*To do*.
Please put the rows below into a Markdown table with the columns No. and Row, numbering each row and skipping any blank lines.

=-=-=-=-=

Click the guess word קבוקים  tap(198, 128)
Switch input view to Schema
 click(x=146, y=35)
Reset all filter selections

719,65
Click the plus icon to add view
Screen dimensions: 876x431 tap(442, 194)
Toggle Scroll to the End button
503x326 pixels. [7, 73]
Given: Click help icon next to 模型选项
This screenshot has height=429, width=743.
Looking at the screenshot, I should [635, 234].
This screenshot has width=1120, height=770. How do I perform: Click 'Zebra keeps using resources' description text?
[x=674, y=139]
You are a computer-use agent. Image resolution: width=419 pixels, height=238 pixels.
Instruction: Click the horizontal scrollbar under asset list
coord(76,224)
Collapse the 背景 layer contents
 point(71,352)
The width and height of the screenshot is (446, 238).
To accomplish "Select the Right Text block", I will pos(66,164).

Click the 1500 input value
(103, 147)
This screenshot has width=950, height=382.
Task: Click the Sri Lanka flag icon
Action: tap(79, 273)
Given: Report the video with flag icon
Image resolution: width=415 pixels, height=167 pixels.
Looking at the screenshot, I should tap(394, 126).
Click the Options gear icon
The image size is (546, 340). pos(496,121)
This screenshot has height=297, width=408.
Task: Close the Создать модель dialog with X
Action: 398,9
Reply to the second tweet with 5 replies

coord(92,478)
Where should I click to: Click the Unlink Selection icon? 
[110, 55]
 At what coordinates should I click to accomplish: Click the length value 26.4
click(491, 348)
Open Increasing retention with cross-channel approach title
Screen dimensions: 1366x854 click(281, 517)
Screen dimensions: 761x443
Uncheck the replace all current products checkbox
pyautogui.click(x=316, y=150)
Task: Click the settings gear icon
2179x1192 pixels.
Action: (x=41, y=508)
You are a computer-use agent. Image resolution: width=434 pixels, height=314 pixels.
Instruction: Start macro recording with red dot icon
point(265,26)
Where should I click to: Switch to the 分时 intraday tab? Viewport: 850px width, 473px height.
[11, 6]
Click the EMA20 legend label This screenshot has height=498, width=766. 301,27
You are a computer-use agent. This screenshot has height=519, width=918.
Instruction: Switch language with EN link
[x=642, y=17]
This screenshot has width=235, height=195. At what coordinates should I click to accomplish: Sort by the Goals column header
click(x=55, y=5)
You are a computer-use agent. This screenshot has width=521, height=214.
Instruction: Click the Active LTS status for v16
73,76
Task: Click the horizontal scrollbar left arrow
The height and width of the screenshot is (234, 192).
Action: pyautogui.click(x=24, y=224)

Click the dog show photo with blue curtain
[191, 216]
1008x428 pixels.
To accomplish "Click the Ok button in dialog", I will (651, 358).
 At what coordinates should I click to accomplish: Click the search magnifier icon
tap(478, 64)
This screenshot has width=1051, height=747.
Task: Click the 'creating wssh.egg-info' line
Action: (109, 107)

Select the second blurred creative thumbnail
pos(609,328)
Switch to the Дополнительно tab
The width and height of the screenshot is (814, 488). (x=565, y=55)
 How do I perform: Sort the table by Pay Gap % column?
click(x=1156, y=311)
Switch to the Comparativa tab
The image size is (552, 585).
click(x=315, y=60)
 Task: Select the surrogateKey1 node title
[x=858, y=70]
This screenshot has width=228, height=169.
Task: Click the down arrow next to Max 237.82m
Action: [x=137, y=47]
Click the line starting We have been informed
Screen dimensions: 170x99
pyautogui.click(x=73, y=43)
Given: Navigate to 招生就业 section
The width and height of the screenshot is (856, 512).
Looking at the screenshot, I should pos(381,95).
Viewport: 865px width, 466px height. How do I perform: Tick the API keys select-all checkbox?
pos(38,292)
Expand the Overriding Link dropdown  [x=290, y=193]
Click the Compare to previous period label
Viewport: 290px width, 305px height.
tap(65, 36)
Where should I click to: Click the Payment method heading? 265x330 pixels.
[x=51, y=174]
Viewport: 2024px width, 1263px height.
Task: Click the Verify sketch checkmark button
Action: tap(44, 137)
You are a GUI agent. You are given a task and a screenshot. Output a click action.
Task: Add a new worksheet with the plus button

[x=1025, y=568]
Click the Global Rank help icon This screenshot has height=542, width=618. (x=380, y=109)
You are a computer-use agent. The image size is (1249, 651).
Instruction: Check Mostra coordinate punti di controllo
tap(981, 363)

=-=-=-=-=

*Task answer*.
| No. | Row |
|---|---|
| 1 | Click the guess word קבוקים  tap(198, 128) |
| 2 | Switch input view to Schema |
| 3 |  click(x=146, y=35) |
| 4 | Reset all filter selections |
| 5 | 719,65 |
| 6 | Click the plus icon to add view |
| 7 | Screen dimensions: 876x431 tap(442, 194) |
| 8 | Toggle Scroll to the End button |
| 9 | 503x326 pixels. [7, 73] |
| 10 | Given: Click help icon next to 模型选项 |
| 11 | This screenshot has height=429, width=743. |
| 12 | Looking at the screenshot, I should [635, 234]. |
| 13 | This screenshot has width=1120, height=770. How do I perform: Click 'Zebra keeps using resources' description text? |
| 14 | [x=674, y=139] |
| 15 | You are a computer-use agent. Image resolution: width=419 pixels, height=238 pixels. |
| 16 | Instruction: Click the horizontal scrollbar under asset list |
| 17 | coord(76,224) |
| 18 | Collapse the 背景 layer contents |
| 19 |  point(71,352) |
| 20 | The width and height of the screenshot is (446, 238). |
| 21 | To accomplish "Select the Right Text block", I will pos(66,164). |
| 22 | Click the 1500 input value |
| 23 | (103, 147) |
| 24 | This screenshot has width=950, height=382. |
| 25 | Task: Click the Sri Lanka flag icon |
| 26 | Action: tap(79, 273) |
| 27 | Given: Report the video with flag icon |
| 28 | Image resolution: width=415 pixels, height=167 pixels. |
| 29 | Looking at the screenshot, I should tap(394, 126). |
| 30 | Click the Options gear icon |
| 31 | The image size is (546, 340). pos(496,121) |
| 32 | This screenshot has height=297, width=408. |
| 33 | Task: Close the Создать модель dialog with X |
| 34 | Action: 398,9 |
| 35 | Reply to the second tweet with 5 replies |
| 36 | coord(92,478) |
| 37 | Where should I click to: Click the Unlink Selection icon?  |
| 38 | [110, 55] |
| 39 |  At what coordinates should I click to accomplish: Click the length value 26.4 |
| 40 | click(491, 348) |
| 41 | Open Increasing retention with cross-channel approach title |
| 42 | Screen dimensions: 1366x854 click(281, 517) |
| 43 | Screen dimensions: 761x443 |
| 44 | Uncheck the replace all current products checkbox |
| 45 | pyautogui.click(x=316, y=150) |
| 46 | Task: Click the settings gear icon |
| 47 | 2179x1192 pixels. |
| 48 | Action: (x=41, y=508) |
| 49 | You are a computer-use agent. Image resolution: width=434 pixels, height=314 pixels. |
| 50 | Instruction: Start macro recording with red dot icon |
| 51 | point(265,26) |
| 52 | Where should I click to: Switch to the 分时 intraday tab? Viewport: 850px width, 473px height. |
| 53 | [11, 6] |
| 54 | Click the EMA20 legend label This screenshot has height=498, width=766. 301,27 |
| 55 | You are a computer-use agent. This screenshot has height=519, width=918. |
| 56 | Instruction: Switch language with EN link |
| 57 | [x=642, y=17] |
| 58 | This screenshot has width=235, height=195. At what coordinates should I click to accomplish: Sort by the Goals column header |
| 59 | click(x=55, y=5) |
| 60 | You are a computer-use agent. This screenshot has width=521, height=214. |
| 61 | Instruction: Click the Active LTS status for v16 |
| 62 | 73,76 |
| 63 | Task: Click the horizontal scrollbar left arrow |
| 64 | The height and width of the screenshot is (234, 192). |
| 65 | Action: pyautogui.click(x=24, y=224) |
| 66 | Click the dog show photo with blue curtain |
| 67 | [191, 216] |
| 68 | 1008x428 pixels. |
| 69 | To accomplish "Click the Ok button in dialog", I will (651, 358). |
| 70 |  At what coordinates should I click to accomplish: Click the search magnifier icon |
| 71 | tap(478, 64) |
| 72 | This screenshot has width=1051, height=747. |
| 73 | Task: Click the 'creating wssh.egg-info' line |
| 74 | Action: (109, 107) |
| 75 | Select the second blurred creative thumbnail |
| 76 | pos(609,328) |
| 77 | Switch to the Дополнительно tab |
| 78 | The width and height of the screenshot is (814, 488). (x=565, y=55) |
| 79 |  How do I perform: Sort the table by Pay Gap % column? |
| 80 | click(x=1156, y=311) |
| 81 | Switch to the Comparativa tab |
| 82 | The image size is (552, 585). |
| 83 | click(x=315, y=60) |
| 84 |  Task: Select the surrogateKey1 node title |
| 85 | [x=858, y=70] |
| 86 | This screenshot has width=228, height=169. |
| 87 | Task: Click the down arrow next to Max 237.82m |
| 88 | Action: [x=137, y=47] |
| 89 | Click the line starting We have been informed |
| 90 | Screen dimensions: 170x99 |
| 91 | pyautogui.click(x=73, y=43) |
| 92 | Given: Navigate to 招生就业 section |
| 93 | The width and height of the screenshot is (856, 512). |
| 94 | Looking at the screenshot, I should pos(381,95). |
| 95 | Viewport: 865px width, 466px height. How do I perform: Tick the API keys select-all checkbox? |
| 96 | pos(38,292) |
| 97 | Expand the Overriding Link dropdown  [x=290, y=193] |
| 98 | Click the Compare to previous period label |
| 99 | Viewport: 290px width, 305px height. |
| 100 | tap(65, 36) |
| 101 | Where should I click to: Click the Payment method heading? 265x330 pixels. |
| 102 | [x=51, y=174] |
| 103 | Viewport: 2024px width, 1263px height. |
| 104 | Task: Click the Verify sketch checkmark button |
| 105 | Action: tap(44, 137) |
| 106 | You are a GUI agent. You are given a task and a screenshot. Output a click action. |
| 107 | Task: Add a new worksheet with the plus button |
| 108 | [x=1025, y=568] |
| 109 | Click the Global Rank help icon This screenshot has height=542, width=618. (x=380, y=109) |
| 110 | You are a computer-use agent. The image size is (1249, 651). |
| 111 | Instruction: Check Mostra coordinate punti di controllo |
| 112 | tap(981, 363) |